Sindrom Dressler, atau sindrom pascainfark, paling sering terjadi beberapa minggu setelah pasien infark miokard. Menurut statistik, tidak lebih dari enam persen pasien yang mengalami infark miokard menderita penyakit ini dalam bentuk biasa. Jika kita memperhitungkan berbagai bentuk patologi asimtomatik dan atipikal, maka kemungkinan statistik pengembangan penyakit akan mencapai 22 persen.
Sindrom Dressler ditandai dengan gejala penyakit jantung dan paru-paru yang tidak berhubungan dengan infark miokard. Ini adalah radang selaput dada, perikarditis dan pneumonitis. Selain itu, peradangan juga bisa menuju ke membran sinovial sendi di dekatnya. Namun, jarang ditemukan pasien yang memiliki ketiga gejala tersebut secara bersamaan.
Paling sering, pasien yang mengalami infark miokard mengalami perikarditis - radang perikardium. Gejalanya adalah nyeri dada, demam. Dokter, setelah melakukan serangkaian khususprosedur dan tes, dapat mendeteksi peningkatan ESR, leukositosis pada pasien dan, saat mendengarkan, mendengar suara yang dikeluarkan oleh perikardium saat kontak dengan jaringan lain di dada. Adapun rasa sakit, mereka biasanya konstan, terlokalisasi di suatu tempat di belakang tulang dada dan dapat menyebar ke daerah antara tulang belikat, sedangkan jika pasien mengambil napas, rasa sakit meningkat.

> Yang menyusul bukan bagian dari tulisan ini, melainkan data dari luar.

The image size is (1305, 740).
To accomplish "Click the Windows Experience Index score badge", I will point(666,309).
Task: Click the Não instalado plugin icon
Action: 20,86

Sindrom Dressler, diekspresikan oleh perikarditis, ditandai dengan fakta bahwa rasa sakit tidak berlangsung lebih dari dua atau tiga hari, dan setelah waktu ini hilang tanpa perawatan apa pun. Pada saat ini, peradangan pada perikardium berkurang, dan eksudat mulai terbentuk - cairan yang mengisi rongga perikardial. Dalam hal ini, eksudat dapat berupa hemoragik - karena perdarahan, atau serosa - yang diproduksi oleh kelenjar lendir. Akumulasi cairan ini di rongga perikardial dapat ditentukan dengan beberapa tanda: suara gesekan yang sebelumnya terdengar menghilang, suara jantung menjadi teredam.
Gejala lain yang memanifestasikan sindrom Dressler adalah radang selaput dada, yaitu radang pleura. Ini bisa kering dan eksudatif. Dalam kasus pertama, dokter dapat dengan jelas mengidentifikasi saat mendengarkan suara bising yang terjadi selama gesekan pleura. Pleuritis eksudatif ditandai dengan akumulasi sejumlah besar cairan di rongga pleura, yang menyebabkan kebisingan menghilang, suara tumpul selama perkusi (ketukan).
Karena akumulasi eksudat secara signifikan mengurangi volume inhalasi maksimumudara, pasien mengalami kesulitan bernapas, sesak napas dan nyeri saat menarik napas.
Gejala ketiga yang mungkin muncul ketika sindrom Dressler berkembang adalah pneumonitis. Ini terjadi jauh lebih jarang daripada manifestasi patologi yang dijelaskan di atas. Paling sering, fokus peradangan terletak di bagian bawah paru-paru. Dalam hal ini pasien mengalami nyeri saat bernafas, selalu ada darah pada dahak saat batuk. Dengan perkusi, suara redup dicatat, mengi terdengar. Dalam pengobatan pneumonitis, penting bahwa antibiotik tidak memberikan efek positif, yang dicapai hanya dengan penggunaan kortikosteroid.